Exercise requirements: Here are the records. Write out exactly the lines between the one holding "[Рюкзак тактичний рейдовий (16л) SILVER KNIGHT SWAT-3P чорний]" and the one holding "Бойові мистецтва (637, 140)", inclusive.

—————

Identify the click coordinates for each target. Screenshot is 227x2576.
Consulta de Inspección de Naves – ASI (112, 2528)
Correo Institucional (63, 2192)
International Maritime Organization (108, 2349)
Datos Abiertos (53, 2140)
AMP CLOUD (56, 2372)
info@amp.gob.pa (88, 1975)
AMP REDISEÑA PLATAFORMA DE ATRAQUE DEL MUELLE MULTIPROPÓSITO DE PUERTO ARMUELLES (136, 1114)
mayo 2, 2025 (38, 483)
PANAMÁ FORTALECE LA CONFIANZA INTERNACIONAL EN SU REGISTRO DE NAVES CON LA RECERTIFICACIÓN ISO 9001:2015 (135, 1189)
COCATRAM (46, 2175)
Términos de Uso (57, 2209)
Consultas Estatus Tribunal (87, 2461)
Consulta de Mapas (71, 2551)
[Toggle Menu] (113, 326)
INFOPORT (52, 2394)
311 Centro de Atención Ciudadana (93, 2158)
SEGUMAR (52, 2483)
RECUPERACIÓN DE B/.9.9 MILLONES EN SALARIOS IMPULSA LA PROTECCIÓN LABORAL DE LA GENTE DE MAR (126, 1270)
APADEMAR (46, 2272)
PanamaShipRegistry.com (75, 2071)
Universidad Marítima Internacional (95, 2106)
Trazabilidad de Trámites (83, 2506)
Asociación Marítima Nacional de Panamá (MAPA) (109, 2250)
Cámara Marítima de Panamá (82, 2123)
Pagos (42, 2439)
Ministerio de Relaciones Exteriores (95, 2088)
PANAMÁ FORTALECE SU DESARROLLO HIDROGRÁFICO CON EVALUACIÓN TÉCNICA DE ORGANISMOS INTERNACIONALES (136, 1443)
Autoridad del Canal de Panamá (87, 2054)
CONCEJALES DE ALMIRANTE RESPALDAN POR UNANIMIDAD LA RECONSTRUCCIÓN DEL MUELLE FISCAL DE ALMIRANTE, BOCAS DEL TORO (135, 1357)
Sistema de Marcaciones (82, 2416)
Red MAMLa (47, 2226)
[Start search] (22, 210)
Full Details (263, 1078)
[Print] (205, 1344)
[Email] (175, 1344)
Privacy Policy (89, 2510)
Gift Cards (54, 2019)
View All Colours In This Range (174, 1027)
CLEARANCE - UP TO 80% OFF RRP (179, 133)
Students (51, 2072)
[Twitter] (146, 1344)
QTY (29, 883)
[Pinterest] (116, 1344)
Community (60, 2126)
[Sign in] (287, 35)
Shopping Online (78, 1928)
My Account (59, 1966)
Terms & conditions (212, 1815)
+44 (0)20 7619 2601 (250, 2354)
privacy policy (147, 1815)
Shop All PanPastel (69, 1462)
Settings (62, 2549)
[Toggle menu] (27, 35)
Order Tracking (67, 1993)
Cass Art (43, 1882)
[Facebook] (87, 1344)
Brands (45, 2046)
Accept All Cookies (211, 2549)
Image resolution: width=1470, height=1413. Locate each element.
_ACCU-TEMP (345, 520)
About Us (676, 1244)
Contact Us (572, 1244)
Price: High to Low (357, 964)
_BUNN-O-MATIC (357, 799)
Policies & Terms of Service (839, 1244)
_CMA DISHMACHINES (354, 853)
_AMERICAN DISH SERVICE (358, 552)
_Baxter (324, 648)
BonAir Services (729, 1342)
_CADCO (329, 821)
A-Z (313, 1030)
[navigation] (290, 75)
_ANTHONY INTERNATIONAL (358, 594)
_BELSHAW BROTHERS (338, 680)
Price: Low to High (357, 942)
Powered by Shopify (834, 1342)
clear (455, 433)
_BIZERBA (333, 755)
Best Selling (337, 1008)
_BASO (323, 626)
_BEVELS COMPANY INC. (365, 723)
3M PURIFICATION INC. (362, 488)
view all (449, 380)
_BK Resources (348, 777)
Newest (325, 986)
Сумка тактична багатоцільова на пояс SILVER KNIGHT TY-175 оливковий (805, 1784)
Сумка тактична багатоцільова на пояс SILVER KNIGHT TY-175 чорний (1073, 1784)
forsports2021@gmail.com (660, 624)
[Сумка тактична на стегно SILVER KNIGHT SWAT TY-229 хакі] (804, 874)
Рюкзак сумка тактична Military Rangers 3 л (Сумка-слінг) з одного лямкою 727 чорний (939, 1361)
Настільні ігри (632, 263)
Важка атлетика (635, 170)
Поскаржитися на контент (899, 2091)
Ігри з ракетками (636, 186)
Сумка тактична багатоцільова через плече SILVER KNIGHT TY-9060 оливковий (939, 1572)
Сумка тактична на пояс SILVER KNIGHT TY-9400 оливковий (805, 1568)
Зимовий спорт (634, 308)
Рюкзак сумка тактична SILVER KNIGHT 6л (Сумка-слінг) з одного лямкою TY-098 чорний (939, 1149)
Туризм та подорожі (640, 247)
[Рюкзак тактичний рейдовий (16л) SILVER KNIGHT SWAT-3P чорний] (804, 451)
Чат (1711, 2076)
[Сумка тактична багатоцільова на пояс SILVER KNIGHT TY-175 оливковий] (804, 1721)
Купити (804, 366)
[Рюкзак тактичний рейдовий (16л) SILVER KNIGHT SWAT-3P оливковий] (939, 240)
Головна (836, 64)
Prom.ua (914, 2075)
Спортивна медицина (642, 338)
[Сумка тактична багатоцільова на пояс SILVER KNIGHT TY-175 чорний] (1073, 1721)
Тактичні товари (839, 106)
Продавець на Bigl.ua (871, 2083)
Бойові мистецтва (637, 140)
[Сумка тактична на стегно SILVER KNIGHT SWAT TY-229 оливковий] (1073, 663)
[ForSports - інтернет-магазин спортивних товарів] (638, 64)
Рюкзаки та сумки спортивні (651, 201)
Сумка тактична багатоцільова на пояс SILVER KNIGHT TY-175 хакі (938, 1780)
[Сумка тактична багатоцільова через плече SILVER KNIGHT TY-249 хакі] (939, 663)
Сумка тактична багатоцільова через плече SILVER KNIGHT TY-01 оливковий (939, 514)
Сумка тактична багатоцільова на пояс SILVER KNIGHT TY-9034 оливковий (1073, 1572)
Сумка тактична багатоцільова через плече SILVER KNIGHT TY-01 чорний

—————

Response to the task:
[Рюкзак тактичний рейдовий (16л) SILVER KNIGHT SWAT-3P чорний] (804, 451)
Чат (1711, 2076)
[Сумка тактична багатоцільова на пояс SILVER KNIGHT TY-175 оливковий] (804, 1721)
Купити (804, 366)
[Рюкзак тактичний рейдовий (16л) SILVER KNIGHT SWAT-3P оливковий] (939, 240)
Головна (836, 64)
Prom.ua (914, 2075)
Спортивна медицина (642, 338)
[Сумка тактична багатоцільова на пояс SILVER KNIGHT TY-175 чорний] (1073, 1721)
Тактичні товари (839, 106)
Продавець на Bigl.ua (871, 2083)
Бойові мистецтва (637, 140)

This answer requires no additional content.